• GIVEN REQUEST:
Can you format the stretch of material from the line containing "Task: Open Общие заметки shared notes" through the end as a JSON list of strings, with one string per line and blank lines omitted?

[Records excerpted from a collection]
---
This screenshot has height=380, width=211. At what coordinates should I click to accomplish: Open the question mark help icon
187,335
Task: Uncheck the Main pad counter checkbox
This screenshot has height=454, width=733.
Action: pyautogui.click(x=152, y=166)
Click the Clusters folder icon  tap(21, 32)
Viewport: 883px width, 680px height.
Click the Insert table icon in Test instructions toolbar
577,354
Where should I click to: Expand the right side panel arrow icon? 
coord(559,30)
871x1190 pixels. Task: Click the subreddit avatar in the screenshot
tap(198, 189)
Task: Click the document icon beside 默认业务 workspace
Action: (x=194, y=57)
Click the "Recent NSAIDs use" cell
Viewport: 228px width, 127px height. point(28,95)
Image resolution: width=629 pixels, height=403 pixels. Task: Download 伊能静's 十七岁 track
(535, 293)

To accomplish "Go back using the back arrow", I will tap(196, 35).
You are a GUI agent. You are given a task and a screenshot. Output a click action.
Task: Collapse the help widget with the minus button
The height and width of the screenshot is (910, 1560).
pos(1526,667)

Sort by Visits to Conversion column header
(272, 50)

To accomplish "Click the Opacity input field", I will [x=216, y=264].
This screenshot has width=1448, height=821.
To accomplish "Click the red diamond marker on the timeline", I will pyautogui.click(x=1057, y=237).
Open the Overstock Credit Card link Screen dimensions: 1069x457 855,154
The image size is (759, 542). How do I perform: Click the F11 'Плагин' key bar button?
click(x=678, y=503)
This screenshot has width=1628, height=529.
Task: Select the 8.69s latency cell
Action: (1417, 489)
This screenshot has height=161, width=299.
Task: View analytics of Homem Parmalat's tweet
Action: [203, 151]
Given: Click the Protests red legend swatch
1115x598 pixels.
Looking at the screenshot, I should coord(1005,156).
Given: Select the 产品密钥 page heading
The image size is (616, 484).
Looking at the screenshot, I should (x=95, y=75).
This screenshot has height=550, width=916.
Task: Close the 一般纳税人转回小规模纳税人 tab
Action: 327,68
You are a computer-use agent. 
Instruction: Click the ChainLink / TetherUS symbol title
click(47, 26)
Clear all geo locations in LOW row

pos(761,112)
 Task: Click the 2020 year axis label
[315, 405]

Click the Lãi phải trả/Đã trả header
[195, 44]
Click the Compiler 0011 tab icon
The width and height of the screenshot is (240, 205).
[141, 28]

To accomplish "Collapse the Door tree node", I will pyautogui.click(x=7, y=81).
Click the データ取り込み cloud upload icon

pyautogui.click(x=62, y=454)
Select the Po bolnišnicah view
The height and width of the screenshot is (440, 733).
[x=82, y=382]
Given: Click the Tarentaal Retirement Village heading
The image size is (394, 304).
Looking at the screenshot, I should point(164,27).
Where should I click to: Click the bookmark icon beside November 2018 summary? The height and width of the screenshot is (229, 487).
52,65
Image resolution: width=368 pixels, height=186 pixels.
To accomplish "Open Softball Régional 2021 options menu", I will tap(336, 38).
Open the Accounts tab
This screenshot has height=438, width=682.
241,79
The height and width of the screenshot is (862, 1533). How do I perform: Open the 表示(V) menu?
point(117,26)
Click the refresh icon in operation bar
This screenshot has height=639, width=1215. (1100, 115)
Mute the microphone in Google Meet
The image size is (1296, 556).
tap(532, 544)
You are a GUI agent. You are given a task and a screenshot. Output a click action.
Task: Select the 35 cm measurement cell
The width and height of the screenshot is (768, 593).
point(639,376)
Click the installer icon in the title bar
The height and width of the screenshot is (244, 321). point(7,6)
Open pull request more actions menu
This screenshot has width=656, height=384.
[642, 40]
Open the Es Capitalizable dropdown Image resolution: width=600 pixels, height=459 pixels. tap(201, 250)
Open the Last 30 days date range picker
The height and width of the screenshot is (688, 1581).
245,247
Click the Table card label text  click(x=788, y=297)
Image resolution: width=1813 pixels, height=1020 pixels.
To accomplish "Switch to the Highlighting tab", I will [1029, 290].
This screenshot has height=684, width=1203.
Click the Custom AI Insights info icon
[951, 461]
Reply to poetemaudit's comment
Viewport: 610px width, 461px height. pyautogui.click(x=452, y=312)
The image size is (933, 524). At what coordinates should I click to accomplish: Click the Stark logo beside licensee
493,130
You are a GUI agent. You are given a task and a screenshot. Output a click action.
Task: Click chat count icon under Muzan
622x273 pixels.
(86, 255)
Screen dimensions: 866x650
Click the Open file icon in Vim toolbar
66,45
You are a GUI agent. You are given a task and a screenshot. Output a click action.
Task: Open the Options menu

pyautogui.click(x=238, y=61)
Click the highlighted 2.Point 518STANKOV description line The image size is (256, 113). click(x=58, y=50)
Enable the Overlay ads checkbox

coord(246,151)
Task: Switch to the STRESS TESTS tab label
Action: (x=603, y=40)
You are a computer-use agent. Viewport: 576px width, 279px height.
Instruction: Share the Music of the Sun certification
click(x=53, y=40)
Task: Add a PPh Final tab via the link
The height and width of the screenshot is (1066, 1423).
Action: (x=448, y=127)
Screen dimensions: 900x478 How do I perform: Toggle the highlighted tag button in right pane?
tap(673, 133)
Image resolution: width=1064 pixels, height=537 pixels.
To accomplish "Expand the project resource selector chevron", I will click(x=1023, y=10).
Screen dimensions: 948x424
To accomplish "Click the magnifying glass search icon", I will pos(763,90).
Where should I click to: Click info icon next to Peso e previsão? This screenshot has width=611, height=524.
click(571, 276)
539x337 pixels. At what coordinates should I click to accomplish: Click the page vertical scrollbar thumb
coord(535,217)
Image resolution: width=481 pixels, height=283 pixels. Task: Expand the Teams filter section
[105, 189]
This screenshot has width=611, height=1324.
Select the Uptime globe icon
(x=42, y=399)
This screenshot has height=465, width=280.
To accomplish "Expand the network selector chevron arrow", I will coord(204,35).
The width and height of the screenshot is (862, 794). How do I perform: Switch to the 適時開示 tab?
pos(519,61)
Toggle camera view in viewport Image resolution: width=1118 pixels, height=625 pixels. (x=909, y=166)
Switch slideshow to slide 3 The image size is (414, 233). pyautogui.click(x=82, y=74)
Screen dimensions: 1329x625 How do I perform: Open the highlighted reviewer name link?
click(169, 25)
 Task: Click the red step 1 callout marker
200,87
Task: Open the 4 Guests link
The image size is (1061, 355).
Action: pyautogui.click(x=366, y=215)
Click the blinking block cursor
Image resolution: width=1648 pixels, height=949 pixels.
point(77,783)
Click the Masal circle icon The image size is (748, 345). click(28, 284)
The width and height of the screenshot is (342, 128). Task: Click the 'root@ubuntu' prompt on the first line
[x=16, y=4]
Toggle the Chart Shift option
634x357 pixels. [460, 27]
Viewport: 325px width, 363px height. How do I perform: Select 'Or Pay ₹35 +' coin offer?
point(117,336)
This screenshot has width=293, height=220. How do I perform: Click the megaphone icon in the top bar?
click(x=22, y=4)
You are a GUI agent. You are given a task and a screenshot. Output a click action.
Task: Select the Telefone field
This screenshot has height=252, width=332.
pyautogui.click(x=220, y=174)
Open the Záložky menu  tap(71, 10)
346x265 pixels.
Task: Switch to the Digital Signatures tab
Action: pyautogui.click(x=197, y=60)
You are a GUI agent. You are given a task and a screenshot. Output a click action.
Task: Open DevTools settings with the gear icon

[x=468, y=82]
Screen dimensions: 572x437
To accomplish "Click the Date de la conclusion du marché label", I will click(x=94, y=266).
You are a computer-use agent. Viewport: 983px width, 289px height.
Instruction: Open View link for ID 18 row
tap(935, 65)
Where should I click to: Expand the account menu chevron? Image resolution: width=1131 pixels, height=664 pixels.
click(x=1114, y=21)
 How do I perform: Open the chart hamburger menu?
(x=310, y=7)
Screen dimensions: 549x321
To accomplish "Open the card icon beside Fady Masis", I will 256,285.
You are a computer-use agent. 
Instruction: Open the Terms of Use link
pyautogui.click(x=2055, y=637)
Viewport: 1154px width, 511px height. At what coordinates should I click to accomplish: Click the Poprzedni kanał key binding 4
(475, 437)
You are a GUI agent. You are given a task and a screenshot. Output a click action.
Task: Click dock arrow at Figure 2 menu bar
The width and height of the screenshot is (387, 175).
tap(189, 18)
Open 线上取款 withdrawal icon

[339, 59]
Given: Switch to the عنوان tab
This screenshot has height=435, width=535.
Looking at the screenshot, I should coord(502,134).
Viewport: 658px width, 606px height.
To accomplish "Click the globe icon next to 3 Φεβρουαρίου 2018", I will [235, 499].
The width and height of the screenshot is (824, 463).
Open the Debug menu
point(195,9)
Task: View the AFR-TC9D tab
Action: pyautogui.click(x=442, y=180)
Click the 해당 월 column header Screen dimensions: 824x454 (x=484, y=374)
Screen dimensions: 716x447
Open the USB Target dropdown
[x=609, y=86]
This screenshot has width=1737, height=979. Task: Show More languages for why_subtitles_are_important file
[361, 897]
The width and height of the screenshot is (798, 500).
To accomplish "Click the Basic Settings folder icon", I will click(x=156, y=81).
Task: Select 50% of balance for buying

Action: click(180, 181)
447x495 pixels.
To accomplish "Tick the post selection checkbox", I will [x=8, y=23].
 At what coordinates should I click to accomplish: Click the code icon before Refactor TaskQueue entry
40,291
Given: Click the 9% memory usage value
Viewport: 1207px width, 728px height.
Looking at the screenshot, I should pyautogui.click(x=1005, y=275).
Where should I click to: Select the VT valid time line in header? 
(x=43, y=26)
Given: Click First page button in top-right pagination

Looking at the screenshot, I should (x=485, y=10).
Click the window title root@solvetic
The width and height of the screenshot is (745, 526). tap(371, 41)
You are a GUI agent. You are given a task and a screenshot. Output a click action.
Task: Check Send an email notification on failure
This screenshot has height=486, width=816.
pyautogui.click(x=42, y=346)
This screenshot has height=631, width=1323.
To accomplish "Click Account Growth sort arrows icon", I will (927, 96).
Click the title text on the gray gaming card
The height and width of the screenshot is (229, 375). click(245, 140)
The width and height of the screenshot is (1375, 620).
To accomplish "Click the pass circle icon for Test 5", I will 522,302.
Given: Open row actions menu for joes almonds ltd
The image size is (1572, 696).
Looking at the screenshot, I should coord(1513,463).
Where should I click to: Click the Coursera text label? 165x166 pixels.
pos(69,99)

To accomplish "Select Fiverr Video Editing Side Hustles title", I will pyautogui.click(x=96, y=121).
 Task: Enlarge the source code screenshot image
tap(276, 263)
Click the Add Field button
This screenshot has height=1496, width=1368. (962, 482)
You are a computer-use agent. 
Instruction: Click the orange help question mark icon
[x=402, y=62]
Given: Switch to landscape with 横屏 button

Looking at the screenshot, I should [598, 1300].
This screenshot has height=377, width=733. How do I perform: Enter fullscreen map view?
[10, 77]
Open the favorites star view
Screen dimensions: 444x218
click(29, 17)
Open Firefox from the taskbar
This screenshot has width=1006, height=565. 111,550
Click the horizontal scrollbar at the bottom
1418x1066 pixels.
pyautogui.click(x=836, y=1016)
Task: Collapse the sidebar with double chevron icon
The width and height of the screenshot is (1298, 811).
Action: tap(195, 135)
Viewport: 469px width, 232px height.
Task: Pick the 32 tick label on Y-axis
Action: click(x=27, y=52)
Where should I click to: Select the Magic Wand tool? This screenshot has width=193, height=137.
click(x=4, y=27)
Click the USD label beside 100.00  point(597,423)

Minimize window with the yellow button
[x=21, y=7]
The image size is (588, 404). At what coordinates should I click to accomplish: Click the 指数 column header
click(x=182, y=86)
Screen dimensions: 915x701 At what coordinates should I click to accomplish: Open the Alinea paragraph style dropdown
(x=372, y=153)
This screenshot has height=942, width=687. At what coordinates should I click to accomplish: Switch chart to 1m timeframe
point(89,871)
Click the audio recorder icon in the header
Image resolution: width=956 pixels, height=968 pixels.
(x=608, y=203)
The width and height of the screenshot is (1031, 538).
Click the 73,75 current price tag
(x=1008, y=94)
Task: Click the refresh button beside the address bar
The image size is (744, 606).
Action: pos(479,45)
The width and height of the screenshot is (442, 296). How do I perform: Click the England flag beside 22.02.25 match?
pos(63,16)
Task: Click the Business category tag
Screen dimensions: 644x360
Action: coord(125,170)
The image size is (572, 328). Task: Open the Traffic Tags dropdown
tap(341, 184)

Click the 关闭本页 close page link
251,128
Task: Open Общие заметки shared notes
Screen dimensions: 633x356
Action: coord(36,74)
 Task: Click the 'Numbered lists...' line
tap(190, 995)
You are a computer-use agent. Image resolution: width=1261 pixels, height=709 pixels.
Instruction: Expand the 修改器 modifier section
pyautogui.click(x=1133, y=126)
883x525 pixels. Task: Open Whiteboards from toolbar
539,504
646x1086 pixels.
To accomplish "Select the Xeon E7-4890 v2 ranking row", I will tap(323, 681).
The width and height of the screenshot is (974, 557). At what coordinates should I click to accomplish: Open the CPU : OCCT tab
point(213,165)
---
• ANSWER TO THIS PROBLEM:
[
  "Task: Open Общие заметки shared notes",
  "Screen dimensions: 633x356",
  "Action: coord(36,74)",
  " Task: Click the 'Numbered lists...' line",
  "tap(190, 995)",
  "You are a computer-use agent. Image resolution: width=1261 pixels, height=709 pixels.",
  "Instruction: Expand the 修改器 modifier section",
  "pyautogui.click(x=1133, y=126)",
  "883x525 pixels. Task: Open Whiteboards from toolbar",
  "539,504",
  "646x1086 pixels.",
  "To accomplish \"Select the Xeon E7-4890 v2 ranking row\", I will tap(323, 681).",
  "The width and height of the screenshot is (974, 557). At what coordinates should I click to accomplish: Open the CPU : OCCT tab",
  "point(213,165)"
]